ROANOKE TIMES

                         Roanoke Times
                 Copyright (c) 1995, Landmark Communications, Inc.

DATE: MONDAY, March 22, 1993                   TAG: 9303220046
SECTION: VIRGINIA                    PAGE: A-6   EDITION: METRO 
SOURCE: By CAROLYN CLICK STAFF WRITER
DATELINE:                                 LENGTH: Medium


DOCTOR: OBESITY NOT SIMPLY A MATTER OF `WEAKNESS'

People who are overweight generally overeat, but they may also be missing the kind of body signals that tell their slimmer colleagues to pull back from the table.

"I don't like the concept that it is the fault of these people, ' said Dr. John Grant, associate professor of surgery at the Duke University Medical Center. "There are too many people like this to say it is just a weakness of the personality."

Since he began working with the super obese, Grant is more convinced than ever that genetics and the hypothalamus, the part of the brain that controls appetite, contribute to huge weight gains in certain segments of the population.

"I don't think they have the same feedback mechanisms that you and I have," Grant said. While the average person receives signals from the brain that let them know when the stomach is full, "these people don't get that feedback."

For a number of years, scientists have speculated that people have a certain "set point" system within the body that regulates metabolism. Obese people may have a higher set point and thus have a harder time removing the excess poundage.
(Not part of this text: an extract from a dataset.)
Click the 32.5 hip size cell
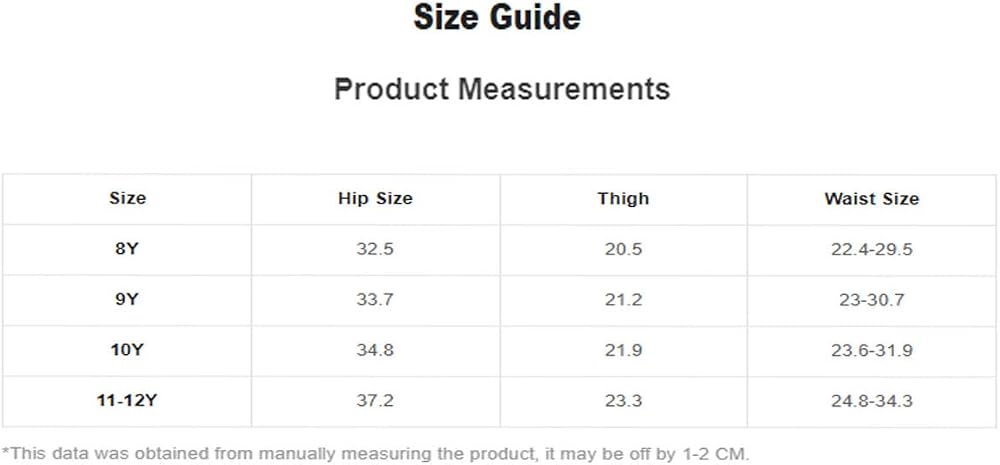Viewport: 1000px width, 465px height. pos(375,249)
Grant has spent the last five years researching ways to aid the super obese, developing a surgical therapy that includes a combination intestinal bypass operation, called a jejunocolostomy with intravenous nutrition. So far, he has operated on eight people and all eight have returned to normal weights, about 140 pounds for women and 200 pounds for men.

Grant said he hopes medical breakthroughs can eventually reduce the need for such dramatic intervention.

But he also acknowledges that while some people are predisposed to obesity, all of his super obese patients have a history of overeating.

"They tell me they eat like birds," he said. Some are chronic snackers, never eating a regular meal, while others simply do not realize how many calories they ingest.

Before he agrees to consider them for the operation, he counsels them about the importance of seeing the process through.

"The fear of God is in them," said Grant. "I tell them you have an obligation in the future to do well."

Nevertheless, he plans to monitor them for many years.

"It's a lifelong problem," he said. "Like alcoholism, you have to keep supporting them."